Students submitted questions, which she then answered as they ate lunch.
Amstutz answered a variety of questions, including her favorite color (green), animal (dolphin) and her vision for the college.
Here are some of the questions and answers from the event:
Q. Tell us your favorite thing about your undergraduate experience?
Amstutz: My favorite thing about my undergraduate experience was that I was at a small school. I went to Centre College in Kentucky, a small school that had, at that time, 875 students. It was much smaller than Coastal. The relationships and friendships I made were the best thing that have happened in my life, and I'm still in contact with people I went to school with.
Q. How do you keep the noise down in the residence halls at night?
Amstutz: I absolutely personally cannot keep the noise in dorm rooms down at night. That would be the job of the residents in the residence hall to keep the noise down. It will be the job of both the resident assistants and residents themselves to work with one another to inform them if it's getting too noisy. And the reason I know this is because I served for three years as an RA when I was in college, and one year I was the resident director in charge of the whole dorm. There's nobody that can help you keep it quiet routinely other than the people who live there.
Q. Where do you see the College in the next five years?
Amstutz: Right now, at the last official count, we have 3,663 students. We're at 100 percent capacity in our residence halls. So in order to grow, to bring in more students [from out of the area], we need to be able [to accommodate them]. We've already let the [University System of Georgia] know that we are going to put forward a formal request to add a new residence hall. It will take time – it takes a while before you get an additional residence hall. You obviously have to get the funding and then get it built. We're in the process of trying to do that so we can attract more students from outside the area.

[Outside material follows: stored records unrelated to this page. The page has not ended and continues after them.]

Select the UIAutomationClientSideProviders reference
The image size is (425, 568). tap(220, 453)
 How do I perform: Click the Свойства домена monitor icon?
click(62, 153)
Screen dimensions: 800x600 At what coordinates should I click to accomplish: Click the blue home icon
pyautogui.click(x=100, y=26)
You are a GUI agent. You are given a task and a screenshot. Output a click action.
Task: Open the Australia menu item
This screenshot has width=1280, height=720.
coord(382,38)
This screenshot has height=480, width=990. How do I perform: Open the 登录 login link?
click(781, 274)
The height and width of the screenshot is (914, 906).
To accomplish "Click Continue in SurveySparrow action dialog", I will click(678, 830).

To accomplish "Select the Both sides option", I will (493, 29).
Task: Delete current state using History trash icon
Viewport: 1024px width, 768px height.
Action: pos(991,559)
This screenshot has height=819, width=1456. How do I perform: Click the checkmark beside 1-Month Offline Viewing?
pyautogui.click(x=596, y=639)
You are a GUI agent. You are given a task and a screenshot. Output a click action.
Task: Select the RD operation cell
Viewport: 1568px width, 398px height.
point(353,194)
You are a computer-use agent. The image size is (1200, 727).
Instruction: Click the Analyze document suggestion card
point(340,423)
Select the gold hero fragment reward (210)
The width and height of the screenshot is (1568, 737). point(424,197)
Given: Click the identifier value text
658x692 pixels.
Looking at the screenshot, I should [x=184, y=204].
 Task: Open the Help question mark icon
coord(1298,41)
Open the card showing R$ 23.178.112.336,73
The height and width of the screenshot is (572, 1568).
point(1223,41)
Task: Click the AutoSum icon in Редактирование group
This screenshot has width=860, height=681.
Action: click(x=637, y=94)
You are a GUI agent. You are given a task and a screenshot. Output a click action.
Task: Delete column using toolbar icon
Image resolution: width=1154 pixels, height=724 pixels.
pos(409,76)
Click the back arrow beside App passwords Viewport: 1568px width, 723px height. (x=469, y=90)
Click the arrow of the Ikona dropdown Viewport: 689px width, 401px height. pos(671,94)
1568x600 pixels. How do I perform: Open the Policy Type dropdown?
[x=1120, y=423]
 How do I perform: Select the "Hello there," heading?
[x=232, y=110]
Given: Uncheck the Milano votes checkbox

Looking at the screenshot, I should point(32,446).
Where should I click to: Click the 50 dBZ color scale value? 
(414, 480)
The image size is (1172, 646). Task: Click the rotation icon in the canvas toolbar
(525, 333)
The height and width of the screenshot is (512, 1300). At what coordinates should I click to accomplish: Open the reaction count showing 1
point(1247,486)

Q. What is your vision or goal for CCGA?
Amstutz: My vision, knowing that it's a limited one and has some boundaries on it, is to strengthen and grow the College. The Chancellor gave me one charge when I first accepted this job and that was to continue to grow the enrollment. So we've been specifically putting some things in place to make sure that we reach new students. We are working with our admissions counselors and academic advisors to make sure that you all move through and get your degrees on time. My vision really is one of growth. I think some people see this campus growing very, very quickly. My sense is that it will grow very steadily over time.
Q. What are your plans as far as tuition?
Amstutz: Our plan at the College of Coastal Georgia is to keep tuition as affordable as it possibly can be. Tuition increases are usually set along with the Board of Regents. Our goal is to keep tuition very affordable and one of the most competitive tuition rates in the University System. In-state tuition is available to anyone in Georgia of course, but also to students from Florida, South Carolina, Alabama, and Tennessee.
Q. Is there any way we can go to places beyond Europe for study abroad, such as Asia:
Amstutz: You actually can study abroad in Asia right now. I encourage you to go talk to the Office of International Education. There are a lot of opportunities, and if there is a place you want to go that we don't have a clear track to out of the College of Coastal Georgia, the System offers lots of study abroad opportunities. Because we're part of a system in Georgia, we can connect to one of the other University System schools that can get you to any place on the globe you want to go.
Q. What is your dream job?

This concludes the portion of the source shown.